The eventual 18-6 defeat at the hands of the Bears (24-13, 7-6 Big 12) represents the Cowboys (22-10, 7-3) worst loss of the season, and the most runs allowed in a game all season.
It seemed that Baker never had his game together, giving up a home run to Baylor centerfielder Chris Durbin on the second pitch of the game. Two batters later, catcher Josh Ford punched the long ball to right field putting the Bears up 2-0 before OSU’s batters had a chance to take one swing.
“It’s just one of those nights,” Baker said. “Those guys hit earlier in the count and I didn’t make good pitches early in the count.”
The deficit, however, going into the bottom of the fourth was not insurmountable, and the Pokes eventually tied the game in the bottom of the fifth.
With two outs, third baseman Josh Fields knocked a base hit to left field, first baseman John Urick punched his card for a trip to first on a walk and Baylor pitcher Steven White handed OSU catcher Jason Jaramillo a walk.
This set the stage for designated hitter Mario Matulich’s two-RBI single shot to left field that brought Fields and Urick home and sent the crowd into a fit of cheers and clinking cow bells.
And as the sun set on Reynolds Stadium, the Cowboys fell behind in the top of the sixth never to see the sunshine again. Baker allowed five runs in that inning with the help of an error.
“I thought he was up,” Holliday said. “He was throwing more of the riser than the sinker. When he dominates he’s at the knees with life. He threw a lot of balls tonight that sailed and he lost the count.”
Baker never found his niche, giving up three more in the top of the seventh before catching relief from reliever Thomas Cowley.
“They did a great job of keeping me off balance, and I wasn’t able to get comfortable up there,” Baker said. “It’s one of those things that just happens. You’ve got to have a short-term memory and forget about it, and come out and win the next two.”
Leaving the game down 11-3, Baker put the defense in the hands of a bullpen that struggled just as much as he did.
The Baylor hitters made solid contact the entire night, led by Durbin who crowned his night going 4-for-6 with three runs scored and two RBI. Ford went 3-for-4 for Baylor, and third baseman Michael Griffin and first baseman Mark Saccomanno both went 3-for-5.
“Baylor’s every bit as good as I thought,” Holliday said. “Cowley gave them an opportunity and they banged it, they took advantage of it.”
The Cowboys had one final burst of energy in the bottom of the eighth when center fielder Jose Virgil belted a solo shot over the wall in left center field. Urick gave the scant crowd an encore with his massive lob over the right field wall to score two runs and cut the lead to 16-6.
But the Bears scored their final two runs in the ninth, and OSU’s offense went down one-two-three to complete the waxing.

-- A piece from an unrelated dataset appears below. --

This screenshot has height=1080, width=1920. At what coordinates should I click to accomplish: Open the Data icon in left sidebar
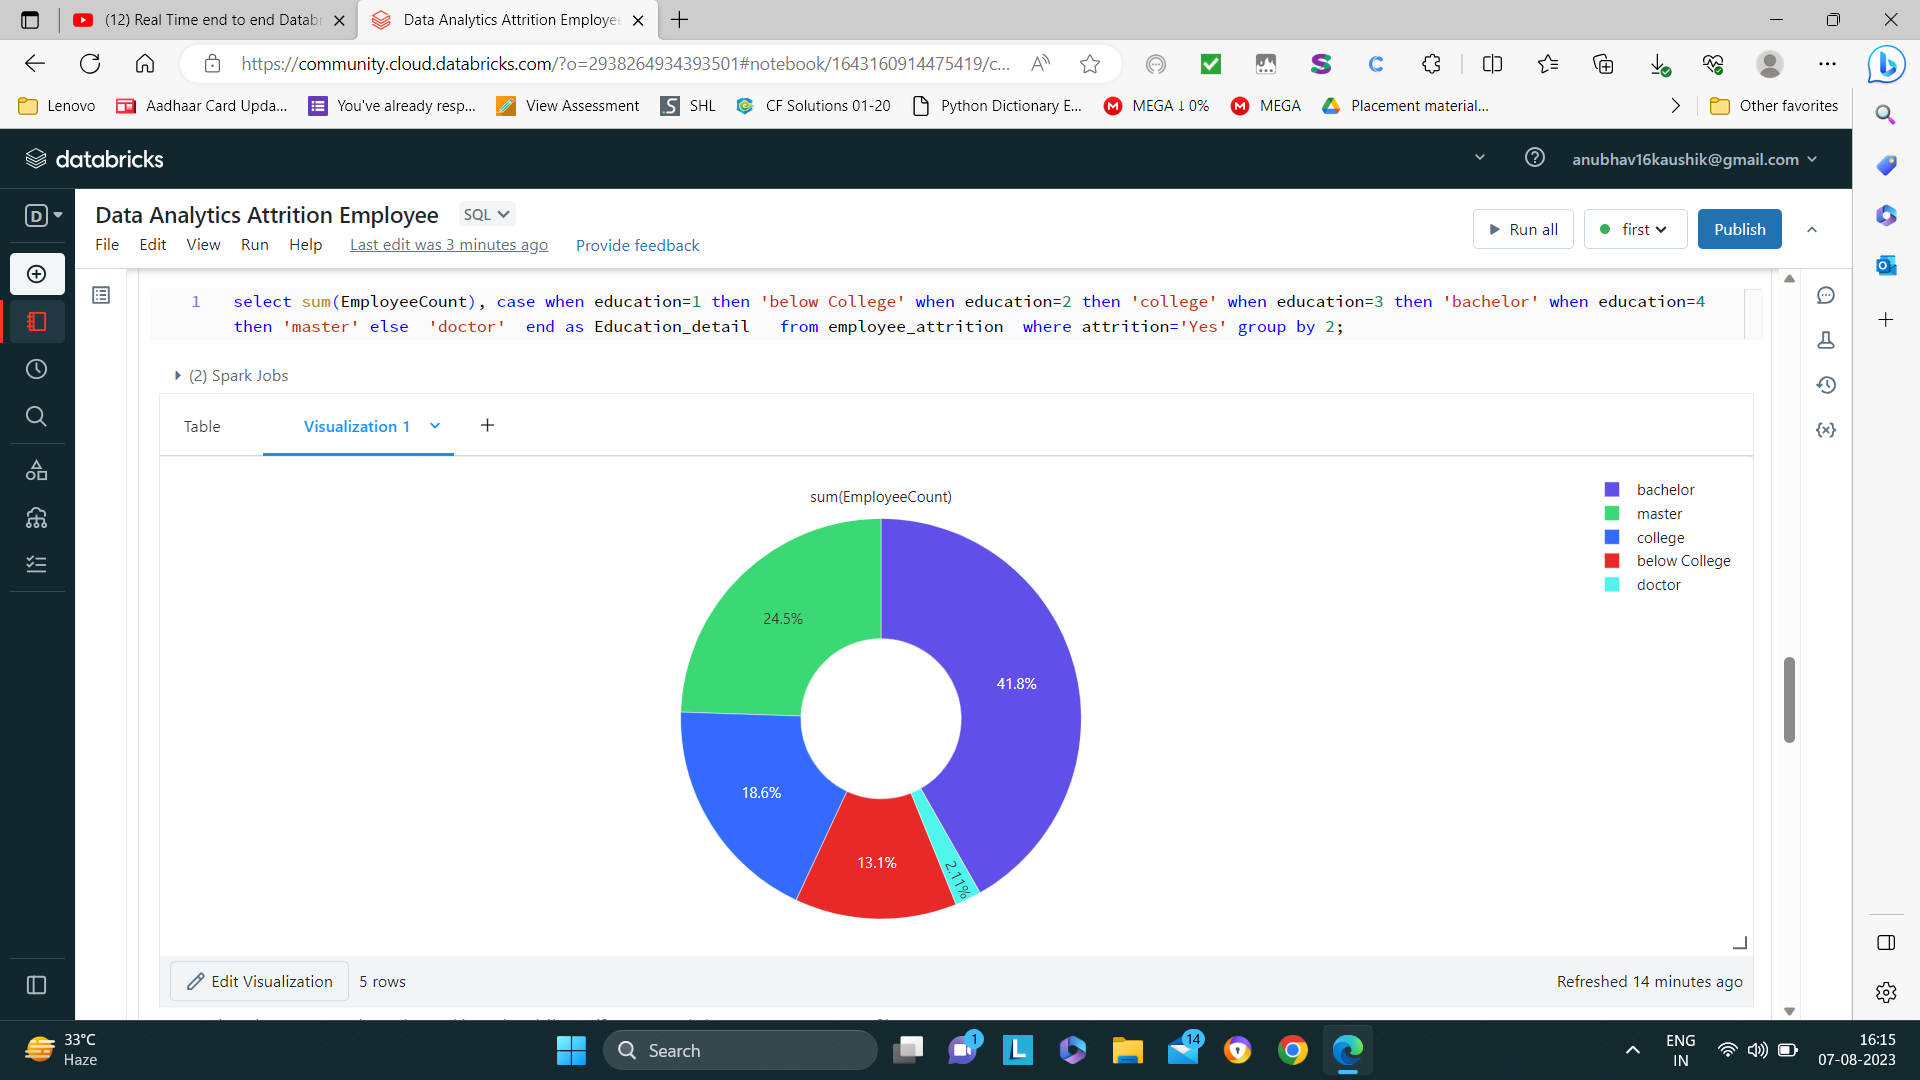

“Now your mental makeup gets checked,” Holliday said. “You got your feelings hurt; you got your pride hurt. There will be a lot of soul searchin' tonight. I’ll find out tomorrow about some of my new people. Some of my old guys have been through this before. We haven’t lost the first game of a series so this is a good test.”
Baylor and OSU head back to the diamond Saturday at 2 p.m. for a game that Holliday hopes will be drastically different.
“I hope they got all their base hits out tonight and took BP and feel real good, (and)come out tomorrow thinking it’s all over and all they gotta do is throw their gloves out there -- because it’s to our benefit.”